> [Aim of the exercise]: Up to and including the line with "How to Program", restate the records below word for word, beginning with their first line.

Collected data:
▼

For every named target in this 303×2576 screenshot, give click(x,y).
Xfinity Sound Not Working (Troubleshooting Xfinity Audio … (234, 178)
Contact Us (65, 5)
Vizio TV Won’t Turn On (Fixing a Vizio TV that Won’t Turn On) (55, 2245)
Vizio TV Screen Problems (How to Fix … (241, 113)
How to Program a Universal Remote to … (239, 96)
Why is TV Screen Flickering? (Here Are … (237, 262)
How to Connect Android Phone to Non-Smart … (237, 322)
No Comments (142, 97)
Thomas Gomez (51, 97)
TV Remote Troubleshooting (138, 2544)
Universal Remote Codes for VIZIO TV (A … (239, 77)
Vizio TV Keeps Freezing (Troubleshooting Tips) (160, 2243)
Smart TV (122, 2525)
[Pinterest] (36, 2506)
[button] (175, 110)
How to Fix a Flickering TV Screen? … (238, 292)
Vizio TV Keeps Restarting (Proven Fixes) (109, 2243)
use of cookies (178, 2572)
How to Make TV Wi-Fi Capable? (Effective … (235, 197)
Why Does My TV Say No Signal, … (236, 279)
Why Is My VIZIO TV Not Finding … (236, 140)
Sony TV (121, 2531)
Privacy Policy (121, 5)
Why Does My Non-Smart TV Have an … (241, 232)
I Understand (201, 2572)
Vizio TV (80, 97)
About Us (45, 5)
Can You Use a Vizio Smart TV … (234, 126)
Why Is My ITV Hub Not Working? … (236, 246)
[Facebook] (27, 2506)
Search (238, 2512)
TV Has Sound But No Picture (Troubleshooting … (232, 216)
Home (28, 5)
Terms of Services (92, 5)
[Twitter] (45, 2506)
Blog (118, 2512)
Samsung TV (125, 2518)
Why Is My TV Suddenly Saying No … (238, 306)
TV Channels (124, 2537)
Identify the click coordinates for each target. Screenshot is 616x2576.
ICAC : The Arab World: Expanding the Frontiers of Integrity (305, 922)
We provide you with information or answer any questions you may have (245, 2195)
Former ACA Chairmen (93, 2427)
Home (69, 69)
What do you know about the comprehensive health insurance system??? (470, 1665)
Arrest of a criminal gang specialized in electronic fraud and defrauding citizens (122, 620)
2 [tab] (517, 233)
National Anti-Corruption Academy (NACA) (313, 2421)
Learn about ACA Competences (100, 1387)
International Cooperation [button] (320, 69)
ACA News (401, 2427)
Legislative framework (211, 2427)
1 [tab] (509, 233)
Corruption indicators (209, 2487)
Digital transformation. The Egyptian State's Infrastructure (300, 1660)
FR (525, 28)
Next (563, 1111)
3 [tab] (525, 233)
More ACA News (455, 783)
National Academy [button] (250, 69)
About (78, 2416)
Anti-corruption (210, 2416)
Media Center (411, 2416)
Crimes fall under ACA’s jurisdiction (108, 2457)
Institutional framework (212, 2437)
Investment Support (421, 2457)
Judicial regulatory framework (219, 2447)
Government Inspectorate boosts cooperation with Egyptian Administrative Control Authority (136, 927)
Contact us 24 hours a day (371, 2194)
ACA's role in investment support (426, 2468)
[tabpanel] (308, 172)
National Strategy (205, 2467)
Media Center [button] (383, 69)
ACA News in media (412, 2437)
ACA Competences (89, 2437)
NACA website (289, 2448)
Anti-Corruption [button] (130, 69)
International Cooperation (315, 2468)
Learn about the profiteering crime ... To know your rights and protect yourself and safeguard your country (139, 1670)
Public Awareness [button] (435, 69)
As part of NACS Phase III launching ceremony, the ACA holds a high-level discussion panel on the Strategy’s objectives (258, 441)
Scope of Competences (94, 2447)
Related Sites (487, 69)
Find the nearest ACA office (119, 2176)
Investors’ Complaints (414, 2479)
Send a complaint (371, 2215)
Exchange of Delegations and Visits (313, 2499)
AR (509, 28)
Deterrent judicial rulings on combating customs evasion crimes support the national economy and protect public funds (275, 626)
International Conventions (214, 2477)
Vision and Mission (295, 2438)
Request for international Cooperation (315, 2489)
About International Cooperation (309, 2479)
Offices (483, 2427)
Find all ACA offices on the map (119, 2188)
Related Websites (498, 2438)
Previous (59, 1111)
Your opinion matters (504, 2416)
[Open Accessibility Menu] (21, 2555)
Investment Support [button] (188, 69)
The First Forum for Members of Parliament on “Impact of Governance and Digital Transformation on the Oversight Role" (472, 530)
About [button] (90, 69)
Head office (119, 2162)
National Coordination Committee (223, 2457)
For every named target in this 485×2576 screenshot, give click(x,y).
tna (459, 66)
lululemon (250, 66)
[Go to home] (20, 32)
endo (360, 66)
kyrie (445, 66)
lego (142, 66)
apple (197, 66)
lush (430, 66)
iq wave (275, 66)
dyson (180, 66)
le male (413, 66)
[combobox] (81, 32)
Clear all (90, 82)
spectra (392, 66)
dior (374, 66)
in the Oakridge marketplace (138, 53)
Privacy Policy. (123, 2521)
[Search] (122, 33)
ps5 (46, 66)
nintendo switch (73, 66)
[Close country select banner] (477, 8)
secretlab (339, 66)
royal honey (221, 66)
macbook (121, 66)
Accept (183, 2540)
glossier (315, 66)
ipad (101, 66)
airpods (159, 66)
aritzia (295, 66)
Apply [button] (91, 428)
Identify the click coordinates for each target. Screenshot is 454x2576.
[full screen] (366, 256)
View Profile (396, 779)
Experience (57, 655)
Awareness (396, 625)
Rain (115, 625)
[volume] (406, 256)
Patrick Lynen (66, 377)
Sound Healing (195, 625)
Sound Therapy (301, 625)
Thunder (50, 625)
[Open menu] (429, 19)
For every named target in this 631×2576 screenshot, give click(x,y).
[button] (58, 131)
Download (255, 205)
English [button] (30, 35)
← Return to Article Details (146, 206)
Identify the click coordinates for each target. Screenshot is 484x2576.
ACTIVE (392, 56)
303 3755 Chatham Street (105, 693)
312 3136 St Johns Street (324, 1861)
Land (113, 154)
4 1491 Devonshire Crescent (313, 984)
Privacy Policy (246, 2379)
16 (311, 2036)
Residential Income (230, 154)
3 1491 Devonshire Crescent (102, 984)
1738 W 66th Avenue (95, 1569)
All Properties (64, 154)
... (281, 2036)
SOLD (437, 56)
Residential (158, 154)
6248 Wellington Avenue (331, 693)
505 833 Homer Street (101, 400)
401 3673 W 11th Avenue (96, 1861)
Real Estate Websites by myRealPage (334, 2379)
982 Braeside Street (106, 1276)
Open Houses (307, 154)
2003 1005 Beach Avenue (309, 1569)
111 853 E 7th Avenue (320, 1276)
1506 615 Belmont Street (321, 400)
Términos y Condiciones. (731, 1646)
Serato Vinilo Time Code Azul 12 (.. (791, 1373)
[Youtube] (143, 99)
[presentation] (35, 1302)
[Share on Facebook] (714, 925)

▲

> [Worked solution]:
For every named target in this 303×2576 screenshot, give click(x,y).
Xfinity Sound Not Working (Troubleshooting Xfinity Audio … (234, 178)
Contact Us (65, 5)
Vizio TV Won’t Turn On (Fixing a Vizio TV that Won’t Turn On) (55, 2245)
Vizio TV Screen Problems (How to Fix … (241, 113)
How to Program a Universal Remote to … (239, 96)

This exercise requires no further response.